I had a lecture today.

It's not really news—I have lectures every day. I'm a college student. It's something we do.

But today... it was different.

It's a history credit I'm taking, you know, one of the ones that's required no matter what major you land yourself in, so it wasn't odd to see a quarter of the class on their phones and another quarter doodling in their notebooks. But the professor's alright. We laugh at his jokes and he smiles when he teaches, and even if this is only his second year teaching I think he's doing a great job.

This lecture was about the AIDS crisis in the US; a period from around 1981 to 1997.

Not much of it was something none of us hadn't heard before, so I had my ears to his teaching but my eyes on my phone, fiddling around with solitaire like I had been the past few weeks. 

Then, the professor started reading Untitled (One Day This Kid...) by David Wojnarowicz.

Then, something changed. 

He made it through the beginning, then to the middle. 

He started off the end with something like: "This last part I think is really powerful..."

And he stopped.

He stared down at the piece on the desk in silence. People started murmuring. I looked up from my phone.

Sometimes there were things that just hit you when you're not expecting it. Like a punch to the gut or a shot through the heart, and it happened when he finally opened his mouth and apologized in that broken, wrecked voice as tears clogged his throat.

"I'm sorry. I can't... I can't read it."

And the entire lecture hall went silent.

It felt like no one was breathing. It felt like I wasn't breathing. Standing behind that desk with over a hundred pairs of eyes looking down stood a man I never thought of outside of class or discussions or essays, his eyes red as he tried to wipe them and stop them from leaking. He smiled, then, and laughed a little awkwardly as he sniffed.

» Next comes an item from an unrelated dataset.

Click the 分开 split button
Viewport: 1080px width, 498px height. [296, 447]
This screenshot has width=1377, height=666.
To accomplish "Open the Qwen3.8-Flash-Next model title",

"That's weird," he'd said. "I've never cried during lecture before."

Soft, scattered chuckles echoed in the hall, but it was still quick to quiet. 

But then he built his resolve. "No, no, I'll read it. I'll read it."

The last sentence of that work is twenty-eight words long.

It took less than a minute to read. There were no big words, no grand gesture, no mind-blowing idea to send the readers off screaming. 

The professor spoke those twenty-eight words with wet cheeks and strained syllables, and he couldn't stop crying.

It was one of the hardest twenty-eight words I'd ever had to sit through.

I left lecture with glassy eyes and a memory I don't think I would forget for a long, long time.

So why am I writing this letter out to you, telling you about my day? I don't know. I haven't written you to in a while. Maybe this was something you needed to hear. What for, I couldn't tell you, but I can tell you this—

I have twenty-eight words for you, too.

One day, this kid will grow up. She'd learn about love with conditions, hate without reason, a shoulder too cold.

But this kid was never yours to break.

from,

me

p.s. The professor's twenty-eight words left him in tears.

p.p.s. My twenty-eight words left me nothing.